Corporate Profits Roar Back

Catherine Rampell at the New York Times Economix blog writes that corporate profits are "booming" -- and by some respects she is right. Corporate profits -- unlike employment -- have zoomed back to pre-recession levels and are at their highest nominal level ever after a precipitous drop in 2006 and 2007.

Really, the chart shows not so much a boom as a recovery. Corporate profits have returned to their secular trajectory -- a trajectory which looks like drastic growth because the National Bureau of Economic Analysis doesn't adjust corporate profits for inflation, but which actually represents much more moderate growth approximately equal to GDP growth. Indeed when we examine corporate profits as a percentage of GDP, we see that there is little secular trend in the percentage of the American economy represented by corporate profits.
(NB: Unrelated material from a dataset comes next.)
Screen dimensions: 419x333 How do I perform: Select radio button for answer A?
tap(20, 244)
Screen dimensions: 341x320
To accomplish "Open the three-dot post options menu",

What this graph does show is that even compared to the US economy in general which suffered during the Great Recession and is slowly coming back, corporate profits fell more in bad times and have come back more quickly and more robustly than the broader economy. While corporate profits are good, especially for people invested in the stock market (which has also recovered recently), most Americans hope that these increased profits mean increased hiring from businesses looking to expand. Employment ought to lag profits and the economy generally somewhat, but even after seven consecutive quarters of growth in corporate profits, the unemployment rate remains high and is expected to remain so for the foreseeable future.